Post by MKTheVintageBloke » March 5th 2021, 4:29pm

It's been a while since my last Musings. In some respects, a lot has been going on, in some respects nothing has been going on.

Since the Saleslass quit, the staff is down to three. That's not counting the regional manager, who now is also the store manager. Obviously, part-time, because she's got a few other shops to take care of. Which means that technically we're just making do on our own. All things related to watches have become exclusively my burden. I once took pride in taking care of the matter, but when half of the bloody shop is my responsibility, it somehow became a cross that I have to bear. That's no fun at all.

The atmosphere is often tense. On top of that, one of my two female colleagues has tried to use my unfortunate "universal confidant" trait. And I was forced to refuse providing advice on the matter. No, sorry, I won't provide advice on the matter of relationships. The Prime Directive applies here, I won't interfere in natural development of alien civilizations. That's just a goddamn liability, a fucking curse, people trying to turn me into a confidant.

These days, the shopping centre doesn't get too much traffic. And so, neither does the shop. Most of the people coming in are a bloody waste of time and energy. I only had a few proper customers, the sort that buys.
One of such instances was a couple ordering wedding rings. I despise attending to wedding ring customers, most of them are a waste of a shitload of time. This time, the couple was really sympathetic, appreciated all the help, and placed their order. Fuck yeah! That there is what I call clients.

The same day, I also sold a Rado. Unfortunately for me, it was a Rado True, the open-heart version. I even gave the buyer an additional discount just so that he'd have the bracelet adjusted somewhere else. But no, I had to do that. Fuck. If any of you has ever adjusted a Rado True bracelet, you know what I'm talking about. If you haven't, well, count your blessings. It's a vile, deplorable contraption, and its designer should face a firing squad, the fucking sadist. Because our wonderful company won't provide us with more pins for the Rado bracelet vise, I had to do that on the block, with a loose pin in a way-too-large holder, and a wooden hammer. Many a solid "kurwa!" could be heard in the back room of the shop. I felt like I'm seconds away from a heart attack, and if not for my usual dose of propranolol regulating the thump-thump, I'd probably fucking have one. A panic attack I'd fucking have had in there for sure.

The bracelet of the True happens to have a long sleeve in the centre link, and a pin going through it via both side links. Here's the fun part, if you get it wrong, you can shatter a link, and if you shatter it, you're paying for it.
Fuck Rado for that fucking piece of fucking shite.

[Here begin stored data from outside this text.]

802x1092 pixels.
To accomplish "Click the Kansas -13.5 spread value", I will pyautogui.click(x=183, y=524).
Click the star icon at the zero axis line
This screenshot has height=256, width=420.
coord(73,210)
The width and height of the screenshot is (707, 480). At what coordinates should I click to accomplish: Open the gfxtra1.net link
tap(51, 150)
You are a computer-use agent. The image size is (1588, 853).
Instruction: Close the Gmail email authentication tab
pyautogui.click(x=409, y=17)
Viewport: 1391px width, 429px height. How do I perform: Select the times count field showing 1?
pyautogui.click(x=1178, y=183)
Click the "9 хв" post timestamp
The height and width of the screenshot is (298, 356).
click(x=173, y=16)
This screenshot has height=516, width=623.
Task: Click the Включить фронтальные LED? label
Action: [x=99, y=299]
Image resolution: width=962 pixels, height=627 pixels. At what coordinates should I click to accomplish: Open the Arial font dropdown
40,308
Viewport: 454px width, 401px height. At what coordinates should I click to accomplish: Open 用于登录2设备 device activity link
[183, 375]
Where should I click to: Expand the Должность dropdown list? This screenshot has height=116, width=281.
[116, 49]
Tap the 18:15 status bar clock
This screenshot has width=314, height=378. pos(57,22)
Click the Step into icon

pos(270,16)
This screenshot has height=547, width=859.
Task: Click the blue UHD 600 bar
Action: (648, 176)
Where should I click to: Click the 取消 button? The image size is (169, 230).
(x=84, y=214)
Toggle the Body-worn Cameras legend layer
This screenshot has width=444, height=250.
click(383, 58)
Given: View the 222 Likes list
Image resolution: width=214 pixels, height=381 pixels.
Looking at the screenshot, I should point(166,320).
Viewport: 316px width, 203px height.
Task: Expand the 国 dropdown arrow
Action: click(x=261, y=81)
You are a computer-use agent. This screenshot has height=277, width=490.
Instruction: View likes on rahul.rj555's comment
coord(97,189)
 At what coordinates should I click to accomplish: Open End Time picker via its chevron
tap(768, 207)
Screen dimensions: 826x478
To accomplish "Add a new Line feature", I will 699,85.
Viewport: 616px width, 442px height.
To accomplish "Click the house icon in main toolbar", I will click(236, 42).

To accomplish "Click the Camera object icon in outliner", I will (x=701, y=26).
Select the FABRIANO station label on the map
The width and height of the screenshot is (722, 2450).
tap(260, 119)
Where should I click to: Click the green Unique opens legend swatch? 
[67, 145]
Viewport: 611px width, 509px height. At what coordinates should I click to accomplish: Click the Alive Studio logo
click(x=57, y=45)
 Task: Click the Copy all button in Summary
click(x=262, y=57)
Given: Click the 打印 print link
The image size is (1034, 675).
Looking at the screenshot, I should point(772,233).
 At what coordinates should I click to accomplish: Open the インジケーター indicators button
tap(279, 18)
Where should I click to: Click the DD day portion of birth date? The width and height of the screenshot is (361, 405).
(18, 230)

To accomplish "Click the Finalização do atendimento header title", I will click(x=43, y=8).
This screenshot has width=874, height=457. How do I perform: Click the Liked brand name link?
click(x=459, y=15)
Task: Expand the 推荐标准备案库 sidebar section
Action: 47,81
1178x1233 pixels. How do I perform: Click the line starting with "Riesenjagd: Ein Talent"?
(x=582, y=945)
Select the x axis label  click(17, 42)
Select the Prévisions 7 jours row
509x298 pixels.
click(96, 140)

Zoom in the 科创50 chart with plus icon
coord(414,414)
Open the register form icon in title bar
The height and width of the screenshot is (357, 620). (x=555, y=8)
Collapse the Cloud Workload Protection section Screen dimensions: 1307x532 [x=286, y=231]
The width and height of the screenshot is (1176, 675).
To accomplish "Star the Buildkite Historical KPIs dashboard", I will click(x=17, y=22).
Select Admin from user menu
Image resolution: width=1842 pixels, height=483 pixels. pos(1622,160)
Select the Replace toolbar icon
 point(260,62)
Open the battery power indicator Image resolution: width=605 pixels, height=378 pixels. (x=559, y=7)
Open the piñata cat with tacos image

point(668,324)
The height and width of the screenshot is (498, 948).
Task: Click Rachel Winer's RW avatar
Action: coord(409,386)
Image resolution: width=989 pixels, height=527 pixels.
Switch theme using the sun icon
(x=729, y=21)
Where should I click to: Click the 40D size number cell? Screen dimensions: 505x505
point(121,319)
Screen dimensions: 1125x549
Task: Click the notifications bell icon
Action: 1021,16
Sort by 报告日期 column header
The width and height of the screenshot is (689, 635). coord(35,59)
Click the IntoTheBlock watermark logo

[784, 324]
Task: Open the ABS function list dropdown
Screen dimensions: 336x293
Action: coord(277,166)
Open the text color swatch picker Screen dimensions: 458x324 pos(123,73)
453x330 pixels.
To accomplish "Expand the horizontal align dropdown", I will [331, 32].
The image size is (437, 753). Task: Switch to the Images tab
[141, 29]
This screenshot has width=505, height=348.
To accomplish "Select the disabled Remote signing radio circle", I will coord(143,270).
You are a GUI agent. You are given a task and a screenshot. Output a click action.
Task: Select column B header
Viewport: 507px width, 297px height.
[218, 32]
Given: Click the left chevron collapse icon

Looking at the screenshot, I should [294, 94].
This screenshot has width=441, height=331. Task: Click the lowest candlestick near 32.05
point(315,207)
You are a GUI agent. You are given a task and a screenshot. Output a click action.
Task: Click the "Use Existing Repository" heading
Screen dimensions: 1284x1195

Also, I had a moment of appreciation for my 1952 Longines. A couple in their sixties came to the shop, the guy wanted to buy his wife a watch. They leaned towards Atlantic, and as I've been reaching for one with my left hand, they've noticed the Longines, and couldn't stop complimenting it. Oh, and they bought the Atlantic.

There are some ridiculous moments that stick with one for a while. I mean, how often do you get to free a gold chain with your arse?
A colleague was attending to two ladies, who brought in a 14K gold curb weave chain to pick a pendant for it. Alas, the conversation was taking place by the counter, where two segments of furniture meet. Part of the chain fell into the gap, and the edges of the links locked themselves against the wooden surface. There was nothing to push it up with, so my colleague, panicking, ran to the food court to borrow a long knife from one of the greasy spoon chefs. As the client was holding one end of the chain in her hand, slightly pulling on it, in deep thought I've rested my arse against the side of the segment of furniture.
"WOW! It's getting unstuck! Sir, can you do that again?"
"What, rest my bum against the furniture?"
"Yes!"
"By all means, madame," says I.
I rested my arse against the furniture again, and again, until the chain came completely free of the trap. Minutes later, my colleague stormed in, carrying a long sushi chef's knife in her hand. Which I brought back to the sushi joint, so that she could have a rest after the stress that she's been through.
Sometimes, fancy solutions just won't work. Sometimes, all you have to do is rest your arse comfortably against whatever's at hand, and the solution will present itself.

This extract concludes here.